* _Task details_
Return all of the entries exactly, but do not include the pictures.

----------------

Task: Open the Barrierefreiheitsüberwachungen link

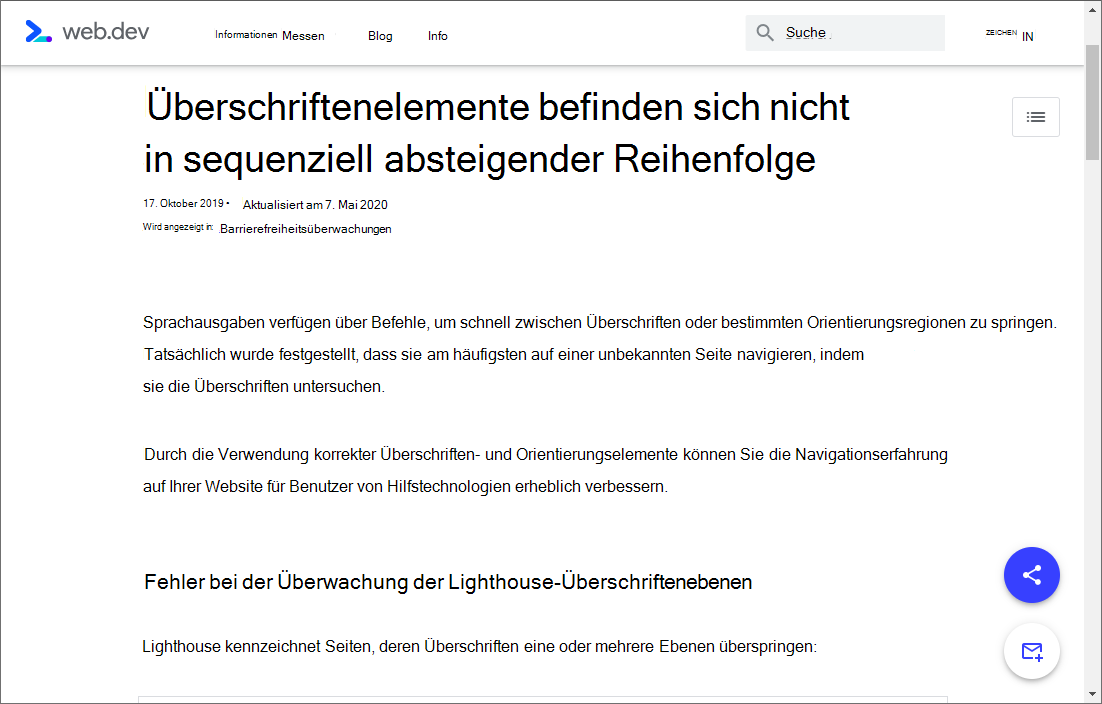Action: pos(306,228)
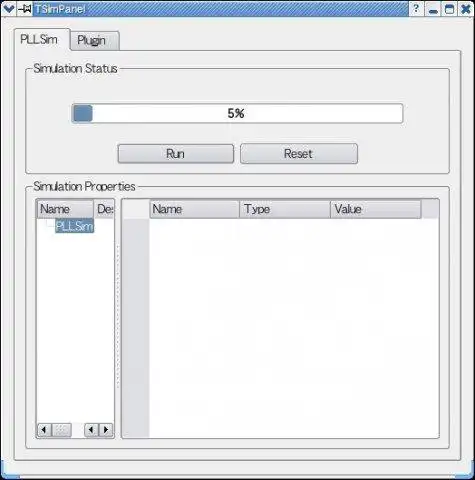Switch to the Plugin tab
The width and height of the screenshot is (475, 480).
pyautogui.click(x=95, y=41)
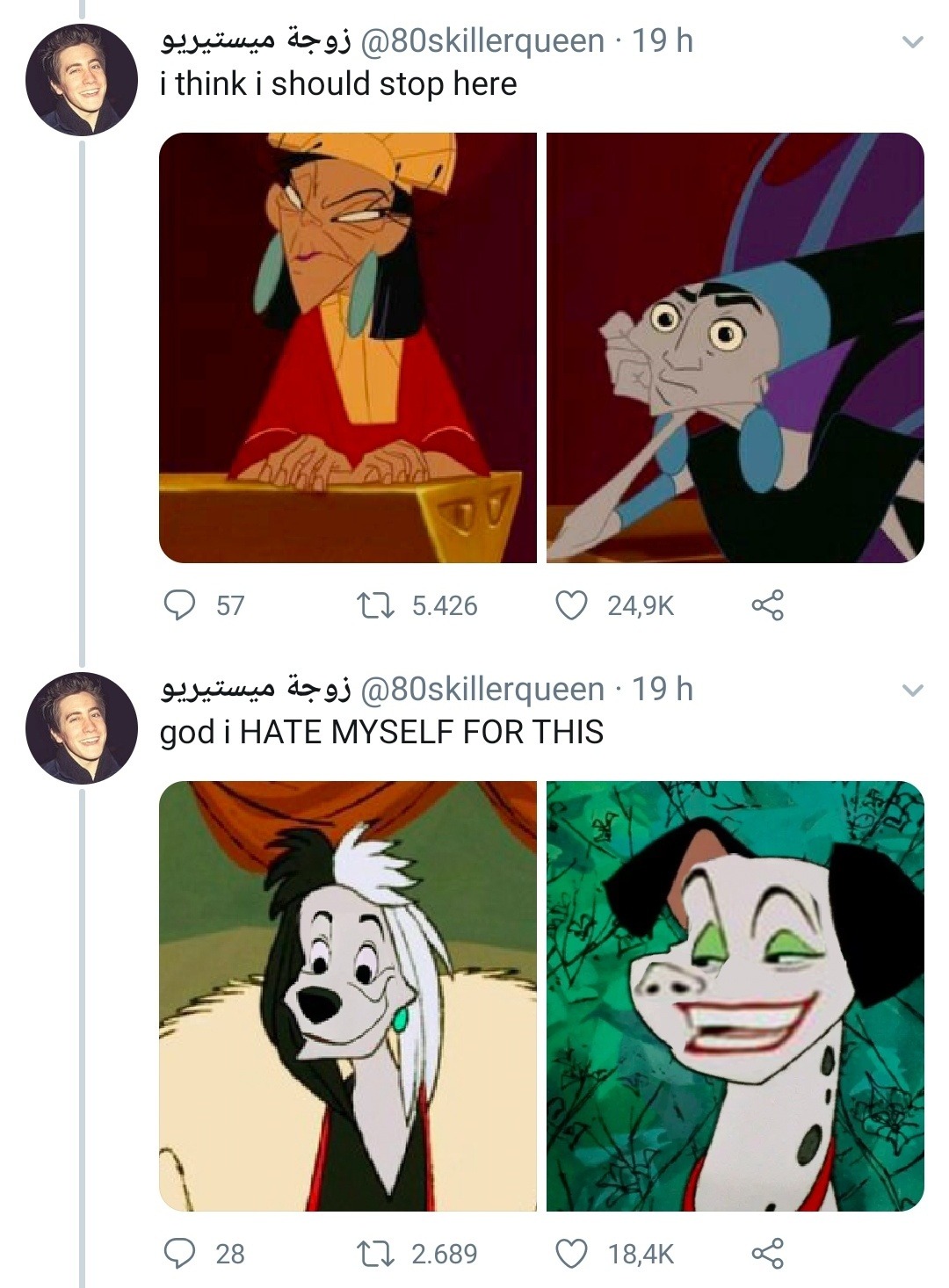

----------------

* _Solution for this exercise_
Task: Open the Barrierefreiheitsüberwachungen link

Action: pos(306,228)
Switch to the Plugin tab
The width and height of the screenshot is (475, 480).
pyautogui.click(x=95, y=41)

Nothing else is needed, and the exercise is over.